*** Begin section ***

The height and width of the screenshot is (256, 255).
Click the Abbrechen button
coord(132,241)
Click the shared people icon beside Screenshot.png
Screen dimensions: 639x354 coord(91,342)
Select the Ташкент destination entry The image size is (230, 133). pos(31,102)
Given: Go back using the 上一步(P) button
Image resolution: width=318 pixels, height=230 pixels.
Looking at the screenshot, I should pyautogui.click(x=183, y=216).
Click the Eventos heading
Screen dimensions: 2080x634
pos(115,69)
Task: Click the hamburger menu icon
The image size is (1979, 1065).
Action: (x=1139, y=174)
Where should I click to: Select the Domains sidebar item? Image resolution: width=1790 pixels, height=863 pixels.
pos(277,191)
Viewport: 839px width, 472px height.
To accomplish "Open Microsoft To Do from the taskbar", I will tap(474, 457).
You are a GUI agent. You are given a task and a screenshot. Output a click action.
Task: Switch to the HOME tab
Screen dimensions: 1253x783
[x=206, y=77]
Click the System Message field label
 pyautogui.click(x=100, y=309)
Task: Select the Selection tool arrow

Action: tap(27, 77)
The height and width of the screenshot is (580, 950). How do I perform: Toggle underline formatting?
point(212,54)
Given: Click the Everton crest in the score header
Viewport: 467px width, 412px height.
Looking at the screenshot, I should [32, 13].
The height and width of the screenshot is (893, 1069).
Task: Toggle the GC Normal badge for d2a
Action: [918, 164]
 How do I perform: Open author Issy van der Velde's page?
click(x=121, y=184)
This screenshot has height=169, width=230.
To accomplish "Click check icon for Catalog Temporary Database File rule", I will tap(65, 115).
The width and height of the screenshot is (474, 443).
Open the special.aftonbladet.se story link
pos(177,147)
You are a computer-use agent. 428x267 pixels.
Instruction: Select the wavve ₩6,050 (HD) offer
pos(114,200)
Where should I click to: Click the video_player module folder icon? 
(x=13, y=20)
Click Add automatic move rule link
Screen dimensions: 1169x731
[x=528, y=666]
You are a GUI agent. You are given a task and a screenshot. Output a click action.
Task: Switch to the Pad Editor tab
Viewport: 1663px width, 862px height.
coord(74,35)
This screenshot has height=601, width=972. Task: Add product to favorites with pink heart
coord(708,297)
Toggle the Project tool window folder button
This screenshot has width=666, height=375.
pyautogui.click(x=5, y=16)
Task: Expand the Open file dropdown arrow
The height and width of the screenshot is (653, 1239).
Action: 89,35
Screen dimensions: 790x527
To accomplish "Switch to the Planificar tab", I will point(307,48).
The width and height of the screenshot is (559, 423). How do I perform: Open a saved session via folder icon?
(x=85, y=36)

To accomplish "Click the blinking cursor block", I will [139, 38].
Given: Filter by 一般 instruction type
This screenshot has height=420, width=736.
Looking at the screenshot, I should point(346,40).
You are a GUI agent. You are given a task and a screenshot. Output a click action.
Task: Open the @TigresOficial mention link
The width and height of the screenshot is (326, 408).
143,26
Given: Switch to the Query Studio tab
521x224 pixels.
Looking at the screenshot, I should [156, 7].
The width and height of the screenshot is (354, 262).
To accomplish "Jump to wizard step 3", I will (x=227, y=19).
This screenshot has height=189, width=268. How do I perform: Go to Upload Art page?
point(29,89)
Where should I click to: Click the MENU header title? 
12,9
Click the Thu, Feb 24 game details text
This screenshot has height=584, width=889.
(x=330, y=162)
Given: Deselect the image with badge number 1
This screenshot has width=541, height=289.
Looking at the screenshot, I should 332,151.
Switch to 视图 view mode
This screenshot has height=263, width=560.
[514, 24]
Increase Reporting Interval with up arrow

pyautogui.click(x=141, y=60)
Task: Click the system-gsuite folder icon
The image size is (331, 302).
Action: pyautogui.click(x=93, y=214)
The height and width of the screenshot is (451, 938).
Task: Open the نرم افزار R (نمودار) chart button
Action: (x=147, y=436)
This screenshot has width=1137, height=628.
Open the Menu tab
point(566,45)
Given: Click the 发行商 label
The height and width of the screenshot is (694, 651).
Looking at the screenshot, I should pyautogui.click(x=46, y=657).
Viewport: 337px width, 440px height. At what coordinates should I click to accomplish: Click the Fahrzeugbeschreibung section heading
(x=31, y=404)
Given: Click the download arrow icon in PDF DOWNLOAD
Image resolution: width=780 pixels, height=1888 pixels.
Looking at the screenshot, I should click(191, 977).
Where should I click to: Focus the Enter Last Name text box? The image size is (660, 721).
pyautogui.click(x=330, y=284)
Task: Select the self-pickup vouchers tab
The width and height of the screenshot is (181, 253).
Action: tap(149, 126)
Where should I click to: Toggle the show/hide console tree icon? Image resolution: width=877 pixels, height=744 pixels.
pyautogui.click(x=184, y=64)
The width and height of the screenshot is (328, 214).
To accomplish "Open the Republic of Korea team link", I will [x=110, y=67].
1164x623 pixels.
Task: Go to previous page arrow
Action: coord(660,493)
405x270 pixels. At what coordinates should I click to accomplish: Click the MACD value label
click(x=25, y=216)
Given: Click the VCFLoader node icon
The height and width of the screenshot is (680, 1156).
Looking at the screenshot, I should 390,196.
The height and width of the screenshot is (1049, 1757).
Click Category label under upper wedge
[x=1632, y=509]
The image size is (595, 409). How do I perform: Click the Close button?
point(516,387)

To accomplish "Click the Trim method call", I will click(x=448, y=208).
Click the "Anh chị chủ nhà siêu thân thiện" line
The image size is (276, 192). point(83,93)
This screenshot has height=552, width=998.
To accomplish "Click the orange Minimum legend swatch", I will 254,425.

*** End section ***

### [PROBLEM]
Each entry must appear again in the answer exactly as written.

### [TASK SOLUTION]
The height and width of the screenshot is (256, 255).
Click the Abbrechen button
coord(132,241)
Click the shared people icon beside Screenshot.png
Screen dimensions: 639x354 coord(91,342)
Select the Ташкент destination entry The image size is (230, 133). pos(31,102)
Given: Go back using the 上一步(P) button
Image resolution: width=318 pixels, height=230 pixels.
Looking at the screenshot, I should pyautogui.click(x=183, y=216).
Click the Eventos heading
Screen dimensions: 2080x634
pos(115,69)
Task: Click the hamburger menu icon
The image size is (1979, 1065).
Action: (x=1139, y=174)
Where should I click to: Select the Domains sidebar item? Image resolution: width=1790 pixels, height=863 pixels.
pos(277,191)
Viewport: 839px width, 472px height.
To accomplish "Open Microsoft To Do from the taskbar", I will tap(474, 457).
You are a GUI agent. You are given a task and a screenshot. Output a click action.
Task: Switch to the HOME tab
Screen dimensions: 1253x783
[x=206, y=77]
Click the System Message field label
 pyautogui.click(x=100, y=309)
Task: Select the Selection tool arrow

Action: tap(27, 77)
The height and width of the screenshot is (580, 950). How do I perform: Toggle underline formatting?
point(212,54)
Given: Click the Everton crest in the score header
Viewport: 467px width, 412px height.
Looking at the screenshot, I should [32, 13].
The height and width of the screenshot is (893, 1069).
Task: Toggle the GC Normal badge for d2a
Action: [918, 164]
 How do I perform: Open author Issy van der Velde's page?
click(x=121, y=184)
This screenshot has height=169, width=230.
To accomplish "Click check icon for Catalog Temporary Database File rule", I will tap(65, 115).
The width and height of the screenshot is (474, 443).
Open the special.aftonbladet.se story link
pos(177,147)
You are a computer-use agent. 428x267 pixels.
Instruction: Select the wavve ₩6,050 (HD) offer
pos(114,200)
Where should I click to: Click the video_player module folder icon? 
(x=13, y=20)
Click Add automatic move rule link
Screen dimensions: 1169x731
[x=528, y=666]
You are a GUI agent. You are given a task and a screenshot. Output a click action.
Task: Switch to the Pad Editor tab
Viewport: 1663px width, 862px height.
coord(74,35)
This screenshot has height=601, width=972. Task: Add product to favorites with pink heart
coord(708,297)
Toggle the Project tool window folder button
This screenshot has width=666, height=375.
pyautogui.click(x=5, y=16)
Task: Expand the Open file dropdown arrow
The height and width of the screenshot is (653, 1239).
Action: 89,35
Screen dimensions: 790x527
To accomplish "Switch to the Planificar tab", I will point(307,48).
The width and height of the screenshot is (559, 423). How do I perform: Open a saved session via folder icon?
(x=85, y=36)

To accomplish "Click the blinking cursor block", I will [139, 38].
Given: Filter by 一般 instruction type
This screenshot has height=420, width=736.
Looking at the screenshot, I should point(346,40).
You are a GUI agent. You are given a task and a screenshot. Output a click action.
Task: Open the @TigresOficial mention link
The width and height of the screenshot is (326, 408).
143,26
Given: Switch to the Query Studio tab
521x224 pixels.
Looking at the screenshot, I should [156, 7].
The width and height of the screenshot is (354, 262).
To accomplish "Jump to wizard step 3", I will (x=227, y=19).
This screenshot has height=189, width=268. How do I perform: Go to Upload Art page?
point(29,89)
Where should I click to: Click the MENU header title? 
12,9
Click the Thu, Feb 24 game details text
This screenshot has height=584, width=889.
(x=330, y=162)
Given: Deselect the image with badge number 1
This screenshot has width=541, height=289.
Looking at the screenshot, I should 332,151.
Switch to 视图 view mode
This screenshot has height=263, width=560.
[514, 24]
Increase Reporting Interval with up arrow

pyautogui.click(x=141, y=60)
Task: Click the system-gsuite folder icon
The image size is (331, 302).
Action: pyautogui.click(x=93, y=214)
The height and width of the screenshot is (451, 938).
Task: Open the نرم افزار R (نمودار) chart button
Action: (x=147, y=436)
This screenshot has width=1137, height=628.
Open the Menu tab
point(566,45)
Given: Click the 发行商 label
The height and width of the screenshot is (694, 651).
Looking at the screenshot, I should pyautogui.click(x=46, y=657).
Viewport: 337px width, 440px height. At what coordinates should I click to accomplish: Click the Fahrzeugbeschreibung section heading
(x=31, y=404)
Given: Click the download arrow icon in PDF DOWNLOAD
Image resolution: width=780 pixels, height=1888 pixels.
Looking at the screenshot, I should click(191, 977).
Where should I click to: Focus the Enter Last Name text box? The image size is (660, 721).
pyautogui.click(x=330, y=284)
Task: Select the self-pickup vouchers tab
The width and height of the screenshot is (181, 253).
Action: tap(149, 126)
Where should I click to: Toggle the show/hide console tree icon? Image resolution: width=877 pixels, height=744 pixels.
pyautogui.click(x=184, y=64)
The width and height of the screenshot is (328, 214).
To accomplish "Open the Republic of Korea team link", I will [x=110, y=67].
1164x623 pixels.
Task: Go to previous page arrow
Action: coord(660,493)
405x270 pixels. At what coordinates should I click to accomplish: Click the MACD value label
click(x=25, y=216)
Given: Click the VCFLoader node icon
The height and width of the screenshot is (680, 1156).
Looking at the screenshot, I should 390,196.
The height and width of the screenshot is (1049, 1757).
Click Category label under upper wedge
[x=1632, y=509]
The image size is (595, 409). How do I perform: Click the Close button?
point(516,387)

To accomplish "Click the Trim method call", I will click(x=448, y=208).
Click the "Anh chị chủ nhà siêu thân thiện" line
The image size is (276, 192). point(83,93)
This screenshot has height=552, width=998.
To accomplish "Click the orange Minimum legend swatch", I will 254,425.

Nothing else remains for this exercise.